Accessibility and mobility
Every citizen of Amsterdam must be able to participate in the city and surroundings. Young or old, with a disability or illness. That does not matter. Good accessibility to public space, buildings and public transport is therefore an important condition if you use crutches, a walker, wheelchair or mobility scooter. Or if you have a hearing aid, help or guide dog or walk with a stick. And also as easy as you walk behind a pram or carry a lot of luggage with you.
United Nations Convention
The UN Convention on the rights of people with disabilities states:
"All buildings and facilities must be accessible to people with disabilities, and adjustments must be made where necessary."
In daily practice this means, among other things, that:
Sidewalks should be wide enough and not be filled with billboards, bicycles or parked cars.
There must be benches in the street to be able to rest.

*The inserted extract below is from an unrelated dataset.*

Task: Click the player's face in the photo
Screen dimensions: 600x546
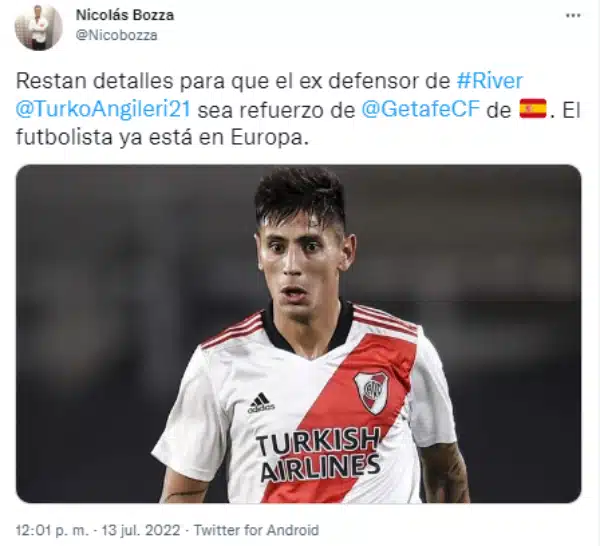Action: (301, 264)
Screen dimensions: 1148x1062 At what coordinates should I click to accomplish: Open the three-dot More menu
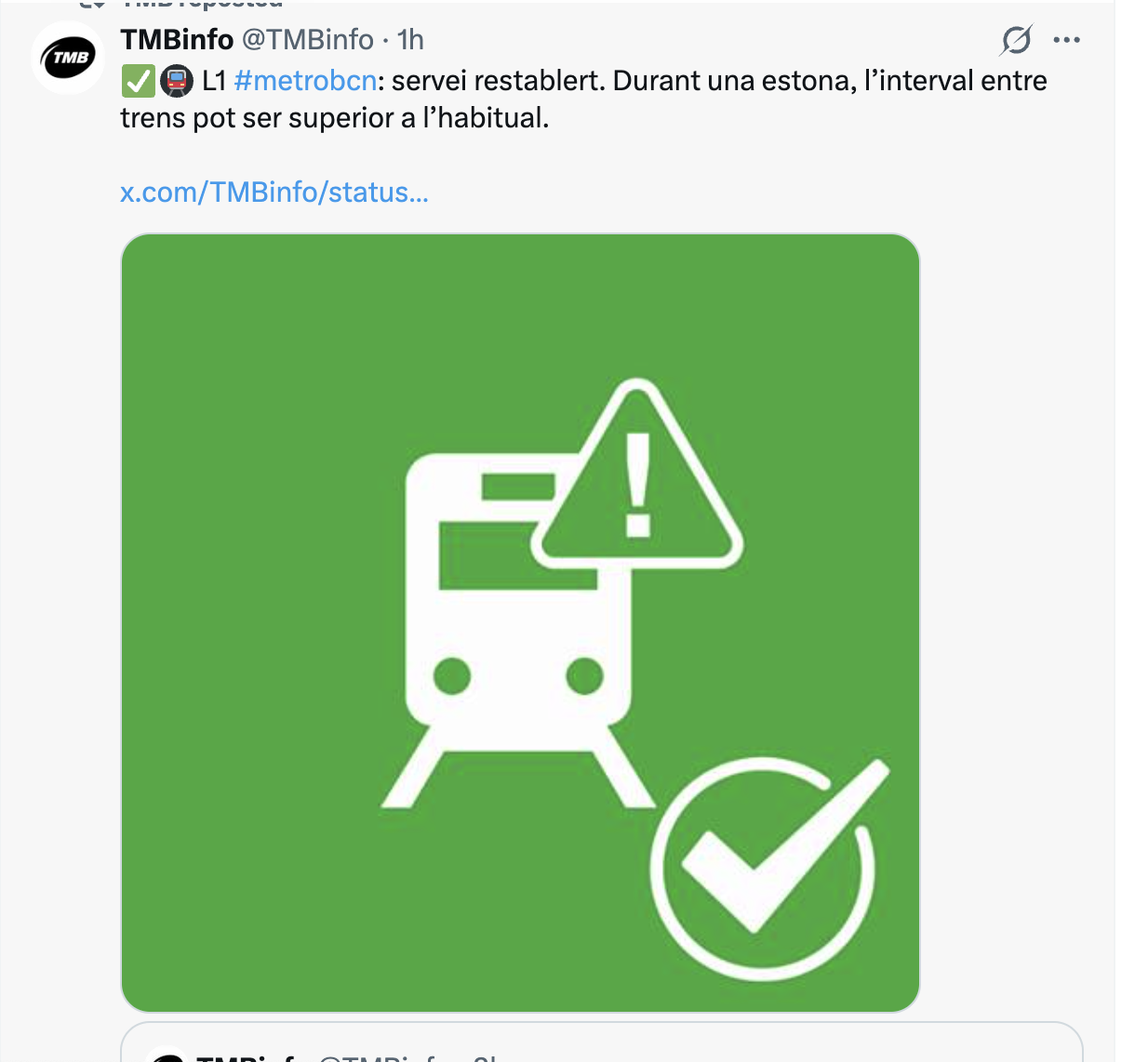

There are safe crossings with ramps and exits.
Signposts are clear.
Buildings are accessible.
There are accessible tram and bus stops that are not too far apart.
Not every restriction is visible. And not everyone can stand or walk for a long time. Many people have difficulty reading. Not everyone can find the way, is quick to understand, or can easily tell what he needs. That is why you should feel welcome when you come or use something. Employees and other visitors need to understand your disability.
What we do about it
We point out to the municipality of Amsterdam and other organizations in the city the importance of accessibility. We insist that accessibility is part of the policy and plans. And we assess many plans for accessibility. Experiences of people from daily practice are indispensable here. That's why we work a lot with interest groups of people with disabilities in the city boroughs.
People with disabilities and older people want to be able to move well, independently and safely. With or without a tool or guidance. That is why Public Transport (OV) must be easily accessible and accessible. Even if you use target group transport, you must be able to rely on this being carried out properly. But not only that: more freedom of choice must come. One trip is fine with public transport, the other with the Supplemental Public Transport. Or a modified car, a Canta or a scooter. The way someone prefers to go from A to B should be central.
What we do about it
We are committed to good public transport. What we pay a lot of attention to:
Trams, buses and metros with a ground floor entry.
Good seats for people who have difficulty walking.
Travel information must be understandable; not only easy to read, but also good to hear.
Stops and transfer points must be easily accessible and not too far apart.
Customer friendliness in public transport.
The target group transport must be better connected to the ordinary public transport and to the wishes of users.